» **Study material**
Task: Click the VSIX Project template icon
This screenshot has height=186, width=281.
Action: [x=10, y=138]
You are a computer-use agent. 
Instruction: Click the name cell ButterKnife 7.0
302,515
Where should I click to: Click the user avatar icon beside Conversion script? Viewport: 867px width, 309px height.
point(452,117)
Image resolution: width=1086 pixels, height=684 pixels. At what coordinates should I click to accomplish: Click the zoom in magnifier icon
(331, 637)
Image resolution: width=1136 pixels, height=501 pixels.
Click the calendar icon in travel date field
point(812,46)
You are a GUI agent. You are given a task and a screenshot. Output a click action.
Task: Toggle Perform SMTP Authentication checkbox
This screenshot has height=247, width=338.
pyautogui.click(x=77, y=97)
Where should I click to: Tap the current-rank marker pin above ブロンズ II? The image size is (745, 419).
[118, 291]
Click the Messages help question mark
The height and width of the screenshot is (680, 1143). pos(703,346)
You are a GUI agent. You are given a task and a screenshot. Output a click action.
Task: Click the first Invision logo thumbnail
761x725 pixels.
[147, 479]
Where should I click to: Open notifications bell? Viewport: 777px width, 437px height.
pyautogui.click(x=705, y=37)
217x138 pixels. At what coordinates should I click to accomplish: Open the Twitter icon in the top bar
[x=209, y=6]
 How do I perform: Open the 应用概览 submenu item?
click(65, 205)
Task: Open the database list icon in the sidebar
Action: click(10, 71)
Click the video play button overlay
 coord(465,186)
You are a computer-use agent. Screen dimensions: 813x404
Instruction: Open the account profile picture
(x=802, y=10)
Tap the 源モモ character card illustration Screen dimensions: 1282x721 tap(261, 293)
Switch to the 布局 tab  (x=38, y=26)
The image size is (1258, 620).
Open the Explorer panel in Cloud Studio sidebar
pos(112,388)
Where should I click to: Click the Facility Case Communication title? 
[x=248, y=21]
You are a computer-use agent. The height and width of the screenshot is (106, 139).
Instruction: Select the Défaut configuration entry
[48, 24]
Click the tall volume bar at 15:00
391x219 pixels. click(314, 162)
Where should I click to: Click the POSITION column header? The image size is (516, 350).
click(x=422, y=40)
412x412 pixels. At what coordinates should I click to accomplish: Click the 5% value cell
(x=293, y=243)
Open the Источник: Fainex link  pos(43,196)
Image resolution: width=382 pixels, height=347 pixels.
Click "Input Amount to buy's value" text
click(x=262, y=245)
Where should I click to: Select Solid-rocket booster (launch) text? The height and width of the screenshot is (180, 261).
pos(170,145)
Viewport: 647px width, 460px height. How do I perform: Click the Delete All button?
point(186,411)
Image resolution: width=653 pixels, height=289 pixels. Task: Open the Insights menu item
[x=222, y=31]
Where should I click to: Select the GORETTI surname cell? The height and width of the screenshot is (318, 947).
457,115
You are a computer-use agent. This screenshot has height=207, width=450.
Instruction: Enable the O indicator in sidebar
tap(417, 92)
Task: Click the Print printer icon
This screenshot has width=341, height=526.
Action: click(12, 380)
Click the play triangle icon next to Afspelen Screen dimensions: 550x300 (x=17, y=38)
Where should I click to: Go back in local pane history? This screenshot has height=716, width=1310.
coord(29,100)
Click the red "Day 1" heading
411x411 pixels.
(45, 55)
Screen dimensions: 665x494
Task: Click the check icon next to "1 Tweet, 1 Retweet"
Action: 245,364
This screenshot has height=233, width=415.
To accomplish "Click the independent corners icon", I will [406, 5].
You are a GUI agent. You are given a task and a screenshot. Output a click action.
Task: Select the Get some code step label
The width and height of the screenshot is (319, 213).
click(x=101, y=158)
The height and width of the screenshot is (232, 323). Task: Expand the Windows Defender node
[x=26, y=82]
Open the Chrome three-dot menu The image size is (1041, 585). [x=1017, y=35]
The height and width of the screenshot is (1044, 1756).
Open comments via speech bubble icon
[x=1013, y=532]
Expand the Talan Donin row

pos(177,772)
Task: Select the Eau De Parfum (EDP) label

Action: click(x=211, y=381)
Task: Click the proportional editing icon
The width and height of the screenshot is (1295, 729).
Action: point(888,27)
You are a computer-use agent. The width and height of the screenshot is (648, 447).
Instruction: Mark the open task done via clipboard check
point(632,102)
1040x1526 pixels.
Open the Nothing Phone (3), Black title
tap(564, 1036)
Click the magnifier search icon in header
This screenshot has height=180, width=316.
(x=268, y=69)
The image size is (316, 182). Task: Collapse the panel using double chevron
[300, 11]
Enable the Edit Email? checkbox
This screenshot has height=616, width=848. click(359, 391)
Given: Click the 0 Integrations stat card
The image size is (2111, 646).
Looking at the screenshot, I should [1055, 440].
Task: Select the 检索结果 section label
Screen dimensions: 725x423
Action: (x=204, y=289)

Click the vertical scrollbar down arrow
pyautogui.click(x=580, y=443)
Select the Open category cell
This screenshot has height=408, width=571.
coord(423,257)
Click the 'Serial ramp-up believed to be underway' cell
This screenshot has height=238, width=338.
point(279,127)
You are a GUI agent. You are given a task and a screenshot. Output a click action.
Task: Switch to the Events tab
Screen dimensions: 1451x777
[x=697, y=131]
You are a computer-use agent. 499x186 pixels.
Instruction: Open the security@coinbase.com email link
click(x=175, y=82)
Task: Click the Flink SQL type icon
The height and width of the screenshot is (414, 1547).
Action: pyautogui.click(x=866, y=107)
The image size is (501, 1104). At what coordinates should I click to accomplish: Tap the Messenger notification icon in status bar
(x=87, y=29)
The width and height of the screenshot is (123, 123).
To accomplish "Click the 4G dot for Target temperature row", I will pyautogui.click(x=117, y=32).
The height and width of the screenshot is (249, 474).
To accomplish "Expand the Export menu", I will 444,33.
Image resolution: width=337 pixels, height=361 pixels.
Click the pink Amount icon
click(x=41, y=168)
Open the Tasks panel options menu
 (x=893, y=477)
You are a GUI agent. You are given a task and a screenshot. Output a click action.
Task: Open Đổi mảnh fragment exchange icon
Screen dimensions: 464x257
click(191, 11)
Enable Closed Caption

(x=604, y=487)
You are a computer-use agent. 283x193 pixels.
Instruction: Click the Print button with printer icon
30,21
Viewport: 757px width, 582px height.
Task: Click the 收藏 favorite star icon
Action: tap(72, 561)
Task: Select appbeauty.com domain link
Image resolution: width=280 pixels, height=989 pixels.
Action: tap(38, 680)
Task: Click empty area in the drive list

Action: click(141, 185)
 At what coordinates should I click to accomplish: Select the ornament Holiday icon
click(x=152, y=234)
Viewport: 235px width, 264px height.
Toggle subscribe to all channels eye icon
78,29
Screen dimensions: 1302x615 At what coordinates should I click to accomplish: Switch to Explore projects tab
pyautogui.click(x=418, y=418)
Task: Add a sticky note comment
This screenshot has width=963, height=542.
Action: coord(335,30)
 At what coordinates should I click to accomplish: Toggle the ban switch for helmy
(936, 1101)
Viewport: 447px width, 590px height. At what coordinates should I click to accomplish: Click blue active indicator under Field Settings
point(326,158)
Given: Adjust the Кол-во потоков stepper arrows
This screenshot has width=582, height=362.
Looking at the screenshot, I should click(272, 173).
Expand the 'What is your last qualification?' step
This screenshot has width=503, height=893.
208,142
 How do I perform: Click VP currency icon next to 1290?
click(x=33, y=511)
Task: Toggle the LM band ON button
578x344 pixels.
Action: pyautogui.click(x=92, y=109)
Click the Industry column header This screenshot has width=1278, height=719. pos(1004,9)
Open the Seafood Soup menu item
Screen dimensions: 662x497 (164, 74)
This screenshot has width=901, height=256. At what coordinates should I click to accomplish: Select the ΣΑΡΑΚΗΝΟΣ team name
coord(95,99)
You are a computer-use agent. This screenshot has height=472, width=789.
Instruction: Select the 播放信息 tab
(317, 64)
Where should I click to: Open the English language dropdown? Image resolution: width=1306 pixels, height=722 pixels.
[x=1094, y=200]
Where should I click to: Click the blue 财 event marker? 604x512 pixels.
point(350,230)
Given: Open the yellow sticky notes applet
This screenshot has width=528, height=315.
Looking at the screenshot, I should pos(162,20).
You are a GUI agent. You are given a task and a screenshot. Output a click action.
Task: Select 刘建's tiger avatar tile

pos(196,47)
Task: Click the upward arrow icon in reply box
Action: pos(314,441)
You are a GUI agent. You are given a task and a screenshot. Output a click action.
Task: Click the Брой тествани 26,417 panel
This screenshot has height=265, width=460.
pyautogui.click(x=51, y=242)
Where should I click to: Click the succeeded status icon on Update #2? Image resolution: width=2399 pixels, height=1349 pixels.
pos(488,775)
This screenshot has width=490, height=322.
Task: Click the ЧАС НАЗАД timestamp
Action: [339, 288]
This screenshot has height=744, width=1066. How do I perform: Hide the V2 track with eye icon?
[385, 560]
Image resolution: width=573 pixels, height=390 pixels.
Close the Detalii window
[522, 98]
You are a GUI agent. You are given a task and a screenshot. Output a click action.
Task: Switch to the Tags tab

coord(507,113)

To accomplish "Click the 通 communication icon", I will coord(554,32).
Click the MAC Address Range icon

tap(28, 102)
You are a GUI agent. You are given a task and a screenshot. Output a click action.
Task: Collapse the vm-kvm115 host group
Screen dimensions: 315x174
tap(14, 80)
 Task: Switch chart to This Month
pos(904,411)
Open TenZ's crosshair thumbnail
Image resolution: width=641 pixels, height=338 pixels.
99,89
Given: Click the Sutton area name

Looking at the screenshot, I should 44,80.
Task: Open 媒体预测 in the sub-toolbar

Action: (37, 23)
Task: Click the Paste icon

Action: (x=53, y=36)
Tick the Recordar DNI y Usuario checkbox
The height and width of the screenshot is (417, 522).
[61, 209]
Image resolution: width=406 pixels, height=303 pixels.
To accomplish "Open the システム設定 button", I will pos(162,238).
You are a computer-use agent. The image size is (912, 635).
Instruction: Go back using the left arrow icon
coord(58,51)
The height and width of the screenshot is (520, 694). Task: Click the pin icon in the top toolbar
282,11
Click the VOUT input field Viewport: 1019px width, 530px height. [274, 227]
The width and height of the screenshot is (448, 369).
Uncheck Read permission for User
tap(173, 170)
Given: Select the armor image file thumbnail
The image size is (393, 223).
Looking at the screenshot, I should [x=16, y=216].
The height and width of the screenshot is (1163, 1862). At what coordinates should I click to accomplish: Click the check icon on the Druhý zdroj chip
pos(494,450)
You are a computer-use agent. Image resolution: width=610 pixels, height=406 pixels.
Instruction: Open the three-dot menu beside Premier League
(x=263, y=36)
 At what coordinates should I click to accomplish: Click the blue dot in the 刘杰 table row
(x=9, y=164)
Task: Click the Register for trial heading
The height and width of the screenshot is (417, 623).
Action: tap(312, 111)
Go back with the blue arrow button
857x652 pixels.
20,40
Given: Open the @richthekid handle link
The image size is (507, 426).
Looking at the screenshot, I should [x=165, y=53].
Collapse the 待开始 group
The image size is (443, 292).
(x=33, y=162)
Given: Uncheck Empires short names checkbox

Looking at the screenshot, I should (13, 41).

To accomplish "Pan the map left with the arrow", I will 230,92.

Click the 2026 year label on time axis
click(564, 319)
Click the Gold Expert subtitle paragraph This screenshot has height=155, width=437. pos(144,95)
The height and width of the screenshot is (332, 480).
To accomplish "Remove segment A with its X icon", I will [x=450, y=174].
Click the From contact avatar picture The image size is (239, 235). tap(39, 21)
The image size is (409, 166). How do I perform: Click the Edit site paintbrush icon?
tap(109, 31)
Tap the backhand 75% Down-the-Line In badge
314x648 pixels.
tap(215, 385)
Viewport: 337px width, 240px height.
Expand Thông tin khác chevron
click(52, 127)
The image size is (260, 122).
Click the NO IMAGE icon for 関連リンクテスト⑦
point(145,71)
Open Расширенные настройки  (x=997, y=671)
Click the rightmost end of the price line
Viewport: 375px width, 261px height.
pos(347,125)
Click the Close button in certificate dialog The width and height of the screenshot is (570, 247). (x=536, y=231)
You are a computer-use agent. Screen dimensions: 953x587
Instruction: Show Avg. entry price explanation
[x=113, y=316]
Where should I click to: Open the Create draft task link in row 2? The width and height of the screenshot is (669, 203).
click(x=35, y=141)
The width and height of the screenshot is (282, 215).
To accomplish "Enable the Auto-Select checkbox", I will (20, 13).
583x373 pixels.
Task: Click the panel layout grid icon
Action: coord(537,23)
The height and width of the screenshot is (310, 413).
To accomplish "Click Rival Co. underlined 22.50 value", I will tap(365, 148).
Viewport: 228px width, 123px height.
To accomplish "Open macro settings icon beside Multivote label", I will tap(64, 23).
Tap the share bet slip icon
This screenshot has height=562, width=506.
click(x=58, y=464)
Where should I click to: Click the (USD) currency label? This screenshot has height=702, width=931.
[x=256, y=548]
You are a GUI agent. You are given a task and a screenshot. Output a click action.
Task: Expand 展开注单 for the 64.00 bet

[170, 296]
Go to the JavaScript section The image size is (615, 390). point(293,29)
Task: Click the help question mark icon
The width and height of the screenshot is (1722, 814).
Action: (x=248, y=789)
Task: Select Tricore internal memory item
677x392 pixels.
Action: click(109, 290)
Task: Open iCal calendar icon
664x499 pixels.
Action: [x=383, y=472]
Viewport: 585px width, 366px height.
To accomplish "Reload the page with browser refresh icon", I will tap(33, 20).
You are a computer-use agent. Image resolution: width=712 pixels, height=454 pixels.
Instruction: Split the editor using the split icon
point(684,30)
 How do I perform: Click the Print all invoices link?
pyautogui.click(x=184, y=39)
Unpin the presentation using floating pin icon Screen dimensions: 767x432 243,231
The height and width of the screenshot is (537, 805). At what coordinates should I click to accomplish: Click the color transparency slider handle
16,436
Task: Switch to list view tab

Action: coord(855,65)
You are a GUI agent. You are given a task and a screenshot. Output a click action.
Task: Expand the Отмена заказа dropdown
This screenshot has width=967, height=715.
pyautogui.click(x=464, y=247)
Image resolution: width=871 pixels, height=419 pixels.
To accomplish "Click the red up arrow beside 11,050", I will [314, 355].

» **Activity**
Reproduce exactly the lines above from the line with "The width and height of the screenshot is (1722, 814)." to the line with "You are a computer-use agent. Image resolution: width=712", including both, and add nothing.

» **Exercise output**
The width and height of the screenshot is (1722, 814).
Action: (x=248, y=789)
Task: Select Tricore internal memory item
677x392 pixels.
Action: click(109, 290)
Task: Open iCal calendar icon
664x499 pixels.
Action: [x=383, y=472]
Viewport: 585px width, 366px height.
To accomplish "Reload the page with browser refresh icon", I will tap(33, 20).
You are a computer-use agent. Image resolution: width=712 pixels, height=454 pixels.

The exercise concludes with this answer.